Why? Because he’s not Frank Ocean, that’s why. Nothing more nothing less. This has nothing to do with Drake’s ongoing beef with Pusha T, as he and Tyler have worked together in the past. This was not about loyalty to Tyler, the guy who fucking booked Drake to headline his own festival. This was about Drake coming out when a bunch of teens thought for sure they were about to watch Frank Ocean whistle. And it’s objectively hilarious.

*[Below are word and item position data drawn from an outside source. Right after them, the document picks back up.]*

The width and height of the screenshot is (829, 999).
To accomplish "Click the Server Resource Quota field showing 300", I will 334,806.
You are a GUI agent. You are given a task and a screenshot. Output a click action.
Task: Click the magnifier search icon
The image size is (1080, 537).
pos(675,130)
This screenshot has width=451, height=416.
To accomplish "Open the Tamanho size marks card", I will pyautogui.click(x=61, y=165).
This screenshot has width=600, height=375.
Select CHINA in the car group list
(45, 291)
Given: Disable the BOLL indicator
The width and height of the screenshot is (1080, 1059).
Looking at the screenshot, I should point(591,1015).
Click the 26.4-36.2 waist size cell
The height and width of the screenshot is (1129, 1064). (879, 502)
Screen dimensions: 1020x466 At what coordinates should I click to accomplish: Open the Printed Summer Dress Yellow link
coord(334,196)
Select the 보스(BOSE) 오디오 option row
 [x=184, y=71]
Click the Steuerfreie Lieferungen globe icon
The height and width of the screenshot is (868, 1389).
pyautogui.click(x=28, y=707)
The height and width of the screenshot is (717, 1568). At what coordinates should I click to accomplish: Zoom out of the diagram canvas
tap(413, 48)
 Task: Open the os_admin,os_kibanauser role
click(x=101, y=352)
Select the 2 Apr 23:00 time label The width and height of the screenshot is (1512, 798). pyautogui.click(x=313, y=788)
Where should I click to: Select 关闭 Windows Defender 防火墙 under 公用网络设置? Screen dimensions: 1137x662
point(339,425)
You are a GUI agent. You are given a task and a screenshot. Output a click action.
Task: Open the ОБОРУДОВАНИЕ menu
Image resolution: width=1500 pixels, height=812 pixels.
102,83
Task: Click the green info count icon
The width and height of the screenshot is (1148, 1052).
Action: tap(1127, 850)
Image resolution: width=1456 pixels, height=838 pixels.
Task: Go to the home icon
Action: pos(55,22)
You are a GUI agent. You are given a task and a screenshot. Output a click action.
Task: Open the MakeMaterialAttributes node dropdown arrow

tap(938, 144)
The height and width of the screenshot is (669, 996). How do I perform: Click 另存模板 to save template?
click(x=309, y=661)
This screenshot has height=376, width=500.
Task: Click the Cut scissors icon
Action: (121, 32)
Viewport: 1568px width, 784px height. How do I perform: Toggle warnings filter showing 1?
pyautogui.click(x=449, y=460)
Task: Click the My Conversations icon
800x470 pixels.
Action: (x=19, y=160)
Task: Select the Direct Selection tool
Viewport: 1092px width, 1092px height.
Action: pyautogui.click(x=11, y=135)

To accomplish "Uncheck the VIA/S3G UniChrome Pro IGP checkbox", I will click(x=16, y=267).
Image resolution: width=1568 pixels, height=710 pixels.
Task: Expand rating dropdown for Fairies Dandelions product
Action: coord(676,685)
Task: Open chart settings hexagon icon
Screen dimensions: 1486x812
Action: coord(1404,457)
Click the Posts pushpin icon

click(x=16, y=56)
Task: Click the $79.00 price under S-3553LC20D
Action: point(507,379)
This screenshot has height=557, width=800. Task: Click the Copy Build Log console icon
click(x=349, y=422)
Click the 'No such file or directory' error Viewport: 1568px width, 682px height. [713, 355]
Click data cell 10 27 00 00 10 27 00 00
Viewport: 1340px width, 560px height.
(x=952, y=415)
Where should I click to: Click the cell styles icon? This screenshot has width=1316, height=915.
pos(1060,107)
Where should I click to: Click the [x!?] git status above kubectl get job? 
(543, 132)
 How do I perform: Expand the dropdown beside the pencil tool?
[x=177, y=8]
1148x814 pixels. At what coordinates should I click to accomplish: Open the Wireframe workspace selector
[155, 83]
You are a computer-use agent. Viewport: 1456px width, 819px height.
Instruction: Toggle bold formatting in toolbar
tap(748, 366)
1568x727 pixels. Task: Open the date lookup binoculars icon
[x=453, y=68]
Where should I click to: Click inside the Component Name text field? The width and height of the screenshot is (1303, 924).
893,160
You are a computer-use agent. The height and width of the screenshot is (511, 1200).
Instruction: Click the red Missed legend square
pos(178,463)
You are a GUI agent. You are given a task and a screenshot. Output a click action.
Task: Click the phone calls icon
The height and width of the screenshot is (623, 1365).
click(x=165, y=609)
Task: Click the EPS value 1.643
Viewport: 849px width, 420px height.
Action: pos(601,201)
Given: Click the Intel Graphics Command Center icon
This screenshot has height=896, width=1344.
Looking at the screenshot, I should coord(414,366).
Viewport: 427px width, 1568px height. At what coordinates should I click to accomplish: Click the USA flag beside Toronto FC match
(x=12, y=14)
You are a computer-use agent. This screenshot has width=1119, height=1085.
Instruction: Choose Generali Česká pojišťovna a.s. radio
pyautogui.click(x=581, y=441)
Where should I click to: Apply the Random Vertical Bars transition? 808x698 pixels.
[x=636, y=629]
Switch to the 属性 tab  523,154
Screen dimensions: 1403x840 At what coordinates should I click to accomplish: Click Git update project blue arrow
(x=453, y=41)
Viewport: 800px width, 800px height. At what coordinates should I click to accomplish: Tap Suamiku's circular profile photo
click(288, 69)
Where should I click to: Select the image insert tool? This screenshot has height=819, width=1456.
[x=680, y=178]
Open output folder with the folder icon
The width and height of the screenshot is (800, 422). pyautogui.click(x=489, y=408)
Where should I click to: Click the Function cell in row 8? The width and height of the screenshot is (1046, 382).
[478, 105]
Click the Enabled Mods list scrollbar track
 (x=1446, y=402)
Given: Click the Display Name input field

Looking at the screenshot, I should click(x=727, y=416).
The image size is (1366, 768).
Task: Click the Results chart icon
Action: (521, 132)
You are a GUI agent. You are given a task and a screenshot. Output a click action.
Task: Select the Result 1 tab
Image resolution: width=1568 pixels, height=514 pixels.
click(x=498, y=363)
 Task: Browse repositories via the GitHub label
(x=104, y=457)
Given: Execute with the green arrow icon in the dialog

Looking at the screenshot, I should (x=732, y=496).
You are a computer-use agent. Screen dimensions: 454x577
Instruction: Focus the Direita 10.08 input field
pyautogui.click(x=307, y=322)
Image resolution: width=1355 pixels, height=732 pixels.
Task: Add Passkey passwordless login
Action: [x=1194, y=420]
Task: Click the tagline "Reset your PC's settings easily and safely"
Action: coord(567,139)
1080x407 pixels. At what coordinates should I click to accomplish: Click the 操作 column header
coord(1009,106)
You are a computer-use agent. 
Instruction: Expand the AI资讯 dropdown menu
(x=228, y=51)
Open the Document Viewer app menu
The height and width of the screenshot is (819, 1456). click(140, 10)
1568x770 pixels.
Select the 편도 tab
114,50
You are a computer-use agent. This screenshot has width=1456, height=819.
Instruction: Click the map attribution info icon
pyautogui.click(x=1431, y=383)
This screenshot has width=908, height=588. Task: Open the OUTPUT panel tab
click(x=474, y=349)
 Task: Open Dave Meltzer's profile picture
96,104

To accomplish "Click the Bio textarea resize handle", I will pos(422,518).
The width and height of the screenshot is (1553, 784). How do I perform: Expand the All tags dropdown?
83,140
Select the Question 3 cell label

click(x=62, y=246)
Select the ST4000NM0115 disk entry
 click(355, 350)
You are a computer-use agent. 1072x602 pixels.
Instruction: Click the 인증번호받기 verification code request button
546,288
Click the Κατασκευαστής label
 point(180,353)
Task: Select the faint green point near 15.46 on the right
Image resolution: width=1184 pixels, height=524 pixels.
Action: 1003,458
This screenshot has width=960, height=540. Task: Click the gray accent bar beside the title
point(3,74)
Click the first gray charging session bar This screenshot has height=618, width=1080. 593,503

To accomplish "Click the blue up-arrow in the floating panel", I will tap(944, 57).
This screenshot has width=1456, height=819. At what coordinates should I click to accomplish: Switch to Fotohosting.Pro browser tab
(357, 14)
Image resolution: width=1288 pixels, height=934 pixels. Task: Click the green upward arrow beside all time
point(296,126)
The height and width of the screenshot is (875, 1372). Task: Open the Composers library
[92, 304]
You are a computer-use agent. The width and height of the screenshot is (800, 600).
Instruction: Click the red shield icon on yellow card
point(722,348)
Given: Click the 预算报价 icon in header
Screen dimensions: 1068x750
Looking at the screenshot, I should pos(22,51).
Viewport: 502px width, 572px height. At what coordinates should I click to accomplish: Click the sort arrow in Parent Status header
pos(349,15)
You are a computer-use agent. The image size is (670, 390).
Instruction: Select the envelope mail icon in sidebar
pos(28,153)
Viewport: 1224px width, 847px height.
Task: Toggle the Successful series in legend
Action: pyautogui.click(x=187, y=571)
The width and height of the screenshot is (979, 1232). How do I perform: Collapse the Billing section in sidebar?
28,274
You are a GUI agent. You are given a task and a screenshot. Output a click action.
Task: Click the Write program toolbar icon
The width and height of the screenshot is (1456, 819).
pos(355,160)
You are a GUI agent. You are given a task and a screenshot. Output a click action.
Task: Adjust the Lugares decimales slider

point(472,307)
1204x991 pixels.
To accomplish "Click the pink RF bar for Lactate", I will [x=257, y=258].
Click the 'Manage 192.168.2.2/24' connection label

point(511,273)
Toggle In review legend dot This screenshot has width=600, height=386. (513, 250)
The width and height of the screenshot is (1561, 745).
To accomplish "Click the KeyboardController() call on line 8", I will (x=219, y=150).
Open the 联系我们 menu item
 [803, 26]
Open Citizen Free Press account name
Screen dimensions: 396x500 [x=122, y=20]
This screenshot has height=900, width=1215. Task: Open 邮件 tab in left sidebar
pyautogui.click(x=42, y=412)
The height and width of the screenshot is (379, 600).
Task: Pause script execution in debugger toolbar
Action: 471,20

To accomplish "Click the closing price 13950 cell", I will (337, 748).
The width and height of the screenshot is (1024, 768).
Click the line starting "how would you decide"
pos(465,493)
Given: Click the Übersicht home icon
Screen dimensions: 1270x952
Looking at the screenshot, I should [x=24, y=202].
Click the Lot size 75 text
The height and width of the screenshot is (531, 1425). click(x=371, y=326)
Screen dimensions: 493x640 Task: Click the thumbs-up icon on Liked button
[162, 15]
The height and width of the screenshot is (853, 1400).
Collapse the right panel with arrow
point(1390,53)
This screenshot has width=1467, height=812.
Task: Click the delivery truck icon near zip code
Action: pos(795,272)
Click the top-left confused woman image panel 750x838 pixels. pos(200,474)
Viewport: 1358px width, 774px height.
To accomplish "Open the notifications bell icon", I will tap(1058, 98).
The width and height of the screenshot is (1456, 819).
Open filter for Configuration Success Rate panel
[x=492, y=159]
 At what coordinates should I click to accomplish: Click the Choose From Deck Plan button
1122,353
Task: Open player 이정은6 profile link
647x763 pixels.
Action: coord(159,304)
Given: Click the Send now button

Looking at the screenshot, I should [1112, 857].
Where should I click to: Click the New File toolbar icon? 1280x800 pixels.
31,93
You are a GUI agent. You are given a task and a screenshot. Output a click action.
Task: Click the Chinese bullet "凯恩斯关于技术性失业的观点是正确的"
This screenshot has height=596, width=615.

Drake is one of the biggest musicians in the world. If he was advertised as one of the headliners for this festival he would not have been booed off stage for because people wouldn’t have been able to get their hopes up for something else. In fact that crowd would have been pumped because it would have been a crowd of Drake fans who bought up all the tickets for Sunday. But that’s not at all what happened. This is exactly how it went: for months people have had their wristbands, counting down the days to go to this festival, talking to other people about who that mystery headliner was going to be. It’s Tyler, the Creator’s festival, the rest of Odd Future was performing, Frank Ocean is his fucking brother, he was the only name from Odd Future not on that billing, I can see why the teens assumed it was Frank Ocean. And then, it wasn’t. For months people thought they were getting steak, they had their palettes prepared to taste steak, they opened their mouths ready to ingest steak and instead they got poutine. That’s fucking hilarious.
I can’t imagine the months of planning, the man hours put into booking Drake as a headliner for a massive festival out in LA, keeping it secret up until the moment he hit the stage, all for it to be promptly jettisoned out the window by an angry mob of teens who craved Frank Ocean building cabinets from IKEA on stage for an hour and a half. I hope for next year’s Camp Flog Gnaw festival Tyler doesn’t announce a single performer on the poster ahead of time just to see what kind of mayhem would ensue.